• **SELECTED EXTRACT**
%%

Tuesday 27 October 2015

Mediation processes

Learning objective: To adjust the headline of a newspaper using anchorage to give alternative meanings and representations.

Key terms
Representation:
 The role of selection, construction and anchorage in creating representations.


You will provide anchorage for given newspaper images within different texts.

Polysemic: 
The idea that a text can have many meanings to different people 


Selection: 
The idea that producers and audiences are both selective, eg: editors select the news from that day's events and audiences select what to watch and remember.

Construction: 
The idea that a media text is not a window on the world but is  a product of individuals in organisations making decisions over the selection of content. In other words; we see what they want us to see.

Anchorage: 
A way of ‘tying down meaning’, without anchorage meaning could be polysemic – open to various interpretations, eg a caption anchors meaning to a photo, music anchors mood in a media text.



The Construction and Mediation of Representations
A news photograph for example may appear to be presenting us with a factual image but before it goes to print it has been through a process of construction:
 The photographer has selected his/her position, lens, angle, exposure and framing before taking the picture.
 The picture editor will decide if the image needs to be cropped, enhanced or in any way altered before inclusion into the paper.
• An editor will choose which, of the many available photographs of the image, will be the one chosen for inclusion in the newspaper and, importantly at this stage, the images which do not meet the needs of the text will be rejected.

Even then, further mediation takes place:
  • Will the photograph be large or small?  
  • Will the photograph be on the front page or, less visible, on page 8?
Placement choices like this, along with cropping and framing, act to focus the attention of the reader in a certain way.
What headline and text will be used to accompany the photograph?
 Will the photograph have a caption?
 Will it be positioned close to another photograph?

Anchorage is basically used in media to attach meaning to something through either the matching of words to images or the juxtaposition of two images which construct a meaning.
For example in advertising, an image alone is polysemic open to a range of interpretations. To clarify what the image means and so to make the image relevant to the purpose of the advert, text can be added. Thus the image serves as the 'hook' while the text anchors meaning. This can be said also for photographs attached to newspaper articles. The same photograph takes on different connotations with different accompanying texts.


Media Bias

Omitting information



  700 women said this product made their skin softer!



-but didn’t tell you 20,000 tried it!

___________________________________________________________


                                        Media Bias

Word Choice

Idiot pulls traffic stunt. 


______________________________________________________

Daredevil halts traffic



Both headlines are about the story of a man abseiling down the Forth Road Bridge


___________________________________________

Task 1: 
Open this image in Photoshop and using anchorage, give two captions that would represent the picture in different ways. Consider two different audiences the editor might target.
You will need to create a new layer and use the text tool to type with.




Selection
Whatever ends up on the screen or in the newspaper, much more will have been left out. Any news story has been selected from hundreds of others which the producers have decided were less interesting for you, any picture has been chosen from an enormous number of alternatives.

Omission is knowing about something but just refusing to focus on it or bring light to the facts.

%%

Answer these from the lesson notes on mediation processes:
1. How do the key terms define "Polysemic"?
2. What story are the headlines "Idiot pulls traffic stunt." and "Daredevil halts traffic" both about?
3. In the example on omitting information, how many people tried the product?

• **DATASET EXTRACT**
%%

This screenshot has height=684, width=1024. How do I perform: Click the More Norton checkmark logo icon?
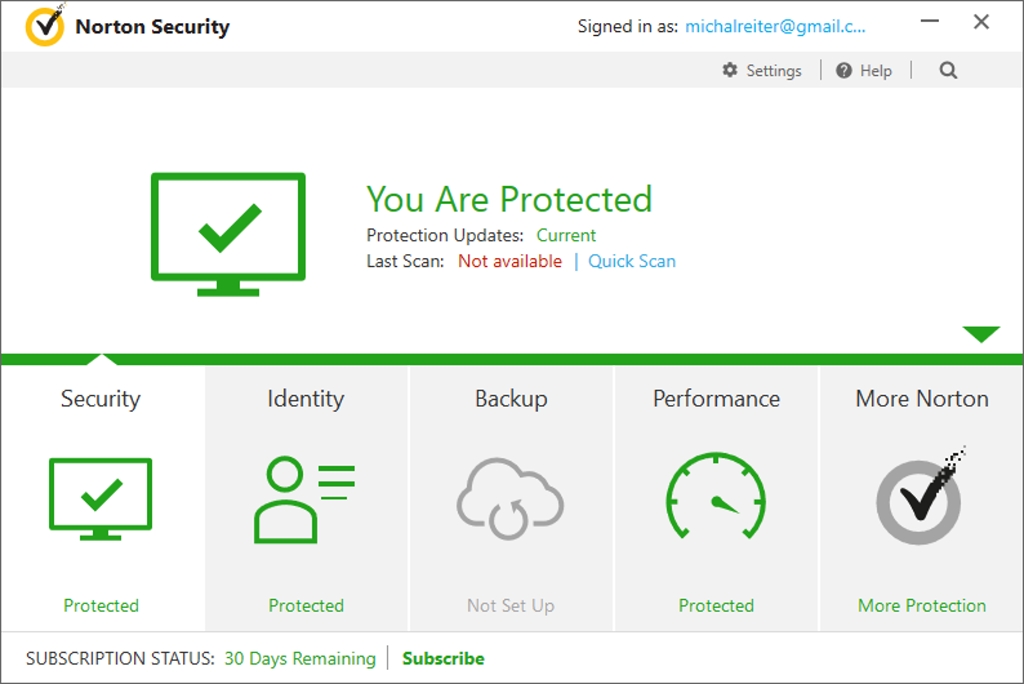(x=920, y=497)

%%
%%

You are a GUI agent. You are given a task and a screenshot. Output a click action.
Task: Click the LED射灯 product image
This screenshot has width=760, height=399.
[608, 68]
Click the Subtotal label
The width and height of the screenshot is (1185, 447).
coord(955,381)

%%
%%

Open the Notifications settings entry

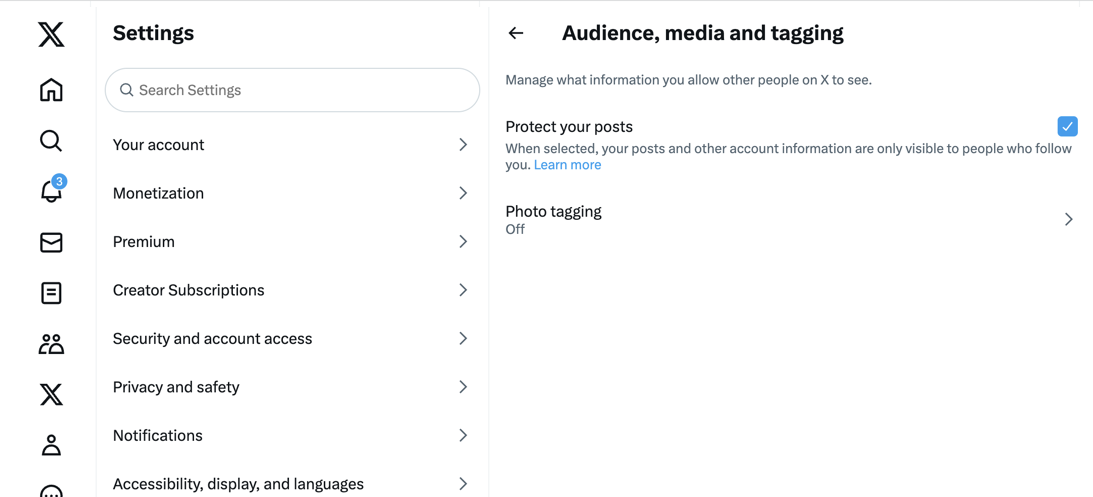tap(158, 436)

%%

• **OUTPUT FOR THIS TASK**
1. The idea that a text can have many meanings to different people.
2. A man abseiling down the Forth Road Bridge.
3. 20,000.